Sunday 19 June 2016

Father's Day, by David Lindsay

Only 35 years ago, a single manual wage provided the wage-earner, his wife and their several children with a quality of life unimaginable even on two professional salaries today.

This impoverishment has been so rapid and so extreme that most people, including almost all politicians and commentators, simply refuse to acknowledge that it has happened.

But it has indeed happened. And it is still going on.

If fathers matter, then they must face up to their responsibilities, with every assistance, including censure where necessary, from the wider society, including when it acts politically as the State.

A legal presumption of equal parenting. Restoration of the tax allowance for fathers for so long as Child Benefit was being paid to mothers.

Restoration of the requirement that providers of fertility treatment take account of the child’s need for a father.

Repeal of the ludicrous provision for two women to be listed as a child’s parents on a birth certificate, although even that is excelled by the provision for two men to be so listed.

And paternity leave available at any time until the child was 18 or left school, thereby reasserting paternal authority, and thus requiring paternal responsibility, at key points in childhood and adolescence.

Of course a new baby needs her mother. But a 15-year-old might very well need her father, and that bit of paternity leave that he had been owed these last 15 years.

That authority and responsibility require an economic basis such as only the State can ever guarantee, and such as only the State can very often deliver.

That basis is high-wage, high-skilled, high-status employment. All aspects of public policy must take account of this urgent social and cultural need.

Not least, that includes energy policy: the energy sources to be preferred by the State are those providing the high-wage, high-skilled, high-status jobs that secure the economic basis of paternal authority in the family and in the wider community.

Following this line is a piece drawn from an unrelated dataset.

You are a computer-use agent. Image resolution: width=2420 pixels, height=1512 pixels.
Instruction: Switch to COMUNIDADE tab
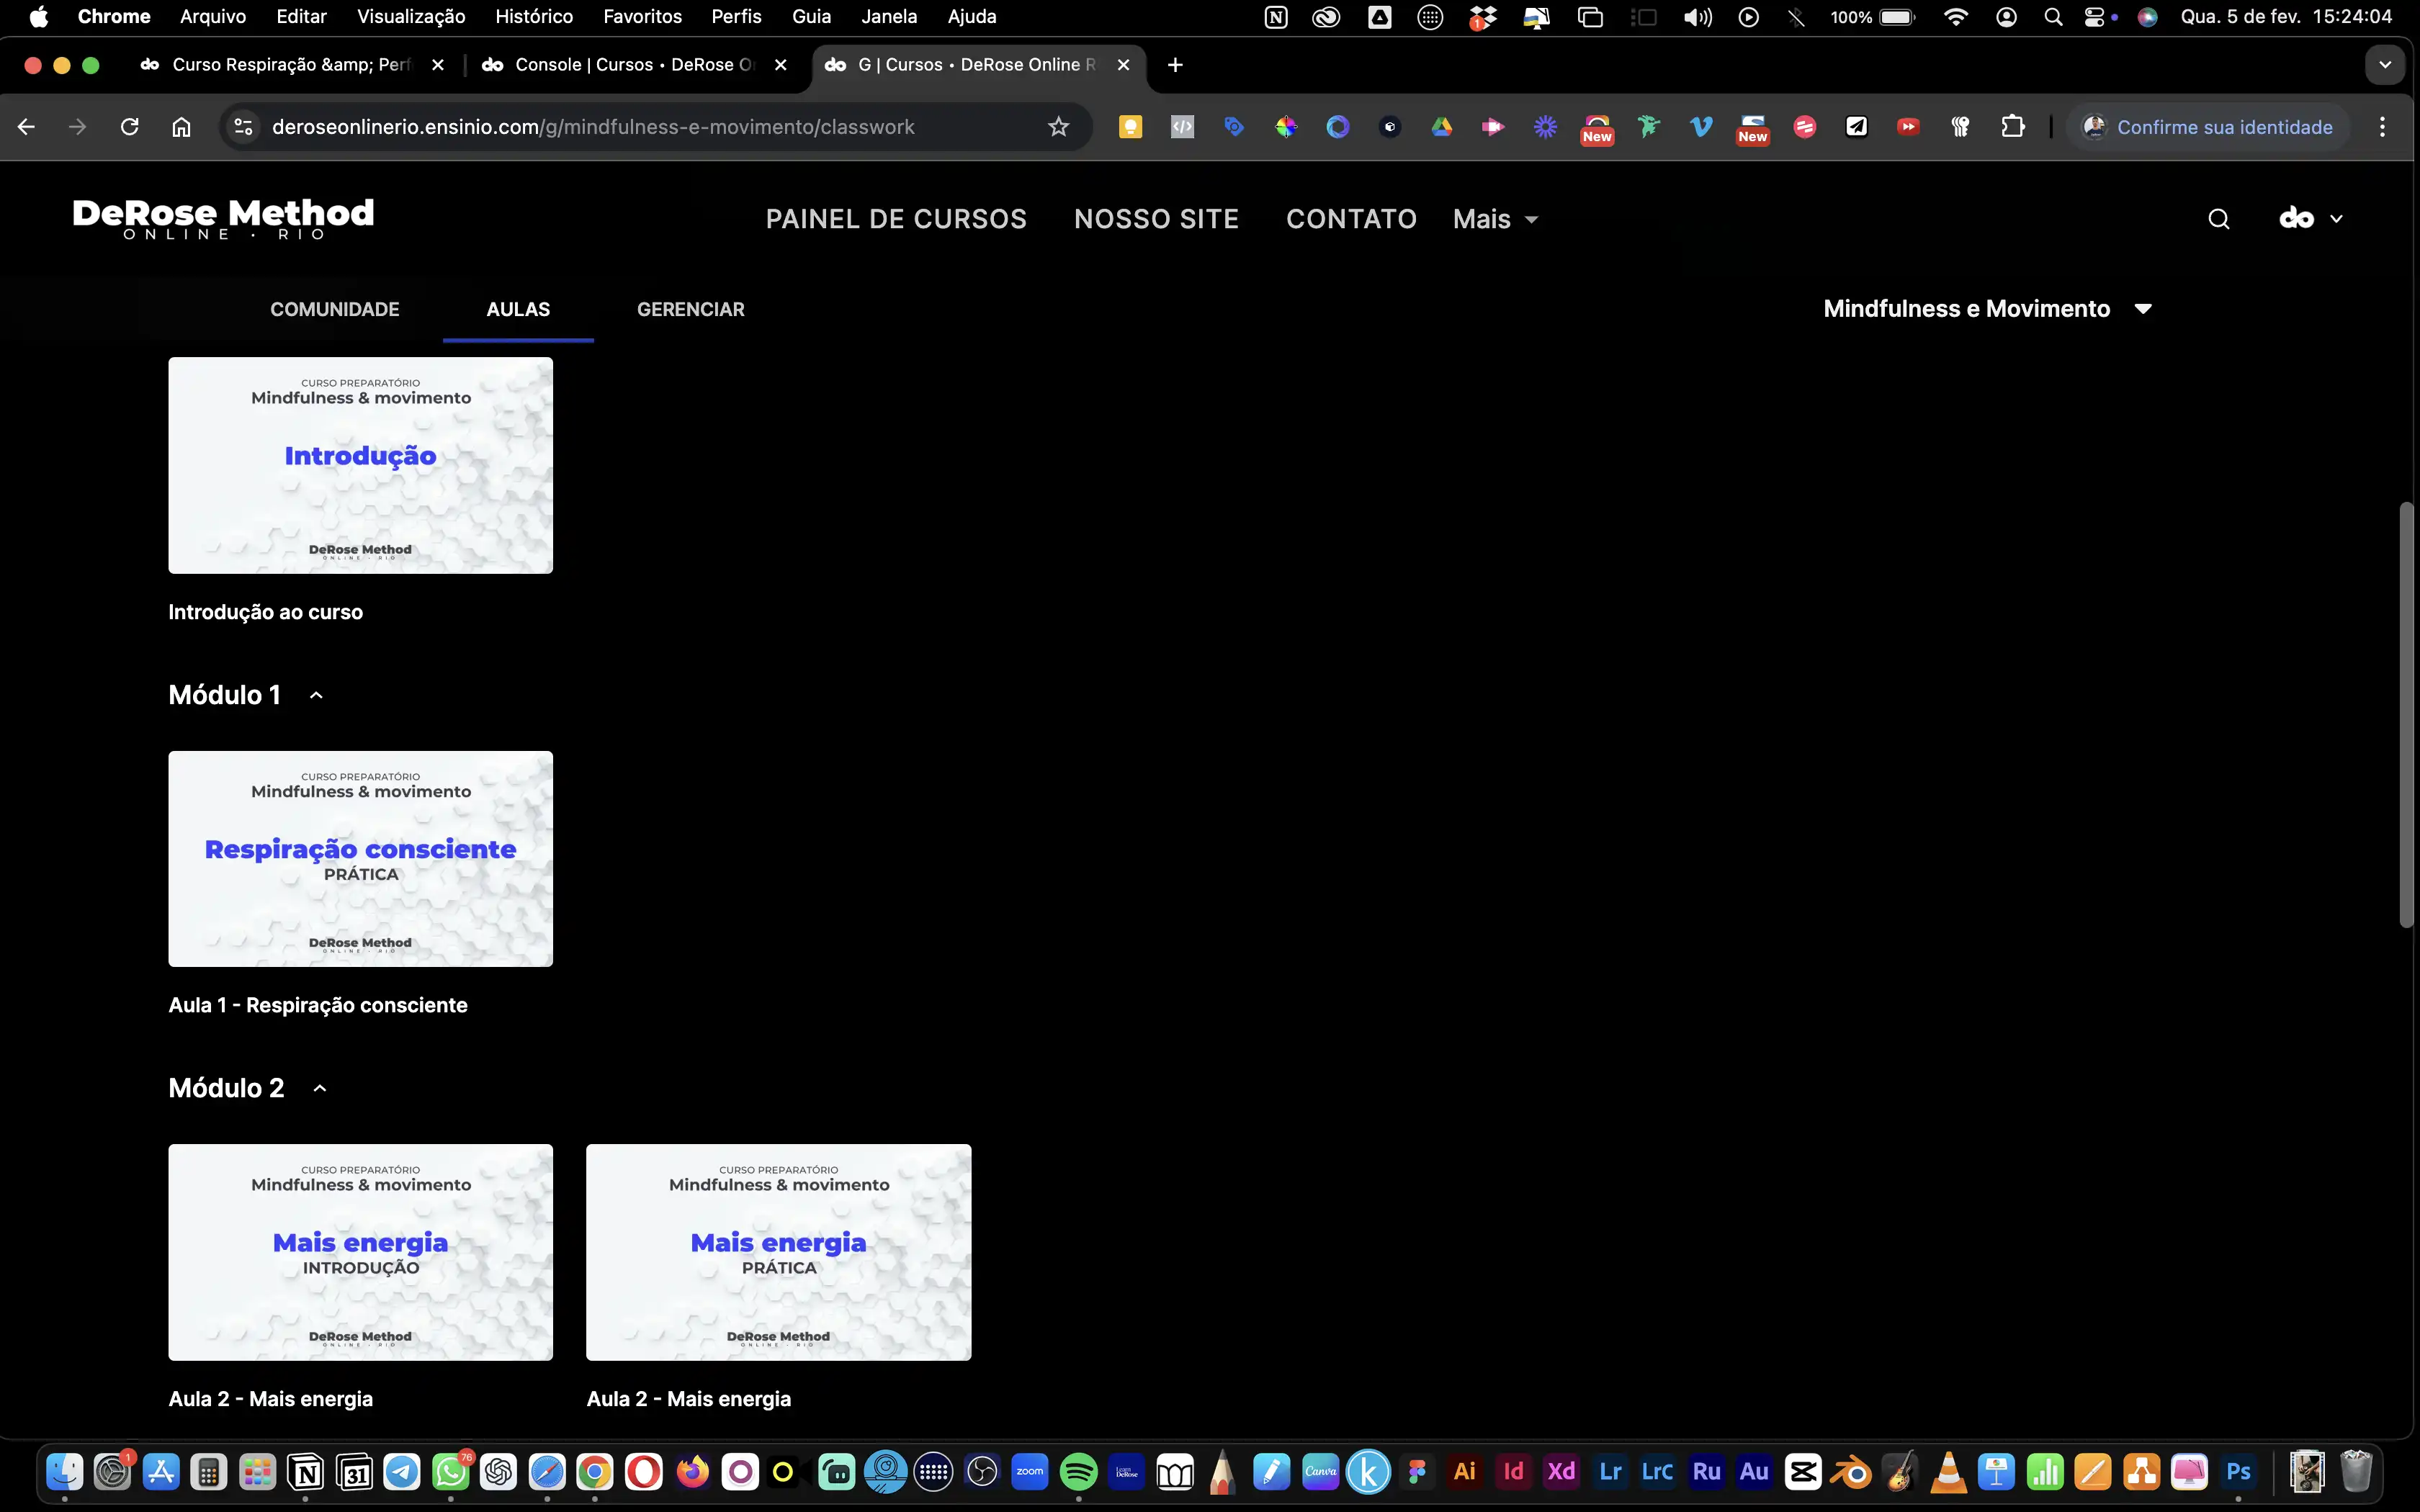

So, nuclear power. And coal, not dole.

Moreover, paternal authority cannot be affirmed while fathers are torn away from their children and harvested in wars. 

Especially, though not exclusively, since those sent to war tend to come from working-class backgrounds, where starting to have children often still happens earlier than has lately become the norm.

Think of those very young men whom we see going off or coming home, hugging and kissing their tiny children.

You can believe in fatherhood, or you can support wars under certainly most and possibly all circumstances, the latter especially in practice today even if not necessarily in the past or in principle.

You cannot do both.

Thursday 16 June 2016

The Scandal of the Durham Teaching Assistants, by David Lindsay

I have given up trying to pitch these 500 words, or even just the story behind them, to what might have been expected to have been sympathetic outlets, and I am rather inclined to name names:

On 31st December, Durham County Council intends to sack all 2700 of its Teaching Assistants, 94 per cent of whom are women. On 1st January, it intends to rehire them all on a 25 per cent pay cut. It would then be paying its Teaching Assistants less than any other authority in the country.

There is no point blaming "the Tories". There are only four of those on Durham County Council, and they abstained. The Independents and the Liberal Democrats voted against this, while a huge number of Labour members absented themselves.

Just enough, in fact, for this measure to be passed by a majority of one. Even those of us who grew up around such things can still be taken aback when we see the game played with quite that level of ruthlessness and cynicism.

No authority is doing this apart from one that has been massively Labour-dominated since before living memory. Something similar has been successfully averted in Conservative-controlled Barnet.

The blame and the shame are those of the shiny-suited, management-speaking throwbacks who still control the Labour Group at County Hall, Durham.

No, Teaching Assistants are not "paid for the holidays". They never have been. In relatively recent decades, they have been paid in the holidays, because before that they used to sign on outside the school terms.

The decision was then taken to divide their term-time wage by 12 and to pay it monthly. That, and that alone, remains the situation. Cutting that rate of pay by 25 per cent, therefore, would take it below the national minimum wage.

Neil Kinnock once disowned a Labour council from the platform of a Labour Party Conference, in the presence of that council's leading figures.

When he addresses the Durham Miners' Gala next month, Jeremy Corbyn needs to denounce the grotesque chaos of a Labour council – a Labour council – scuttling round a county, handing out redundancy notices to its own workers.

The Teaching Assistants, whose cause is fully supported by the Durham Miners' Association (which is still active in welfare and campaigning, as well as in organising the Gala), will march on that day, Saturday 9th July. I for one will march with them.

As should you, if you are at all able. Over any distance, I can barely walk. But I will be marching for two miles, and every local Labour grandee on the balcony of the Royal County Hotel can tell Corbyn why we are marching.

Then, next May, every councillor who voted for this needs to lose his or her seat. And with it, the allowance that was increased in the same week as this vicious measure was approved. [At £13,300, even the basic allowance was already higher than many Teaching Assistants were paid even before this cut.]

I know many of them. I have known some of them for decades, by no means only through politics. But politics is what this is, and none of them will lose their homes when they lose their allowances. Whereas many Teaching Assistants are on the brink of losing their homes.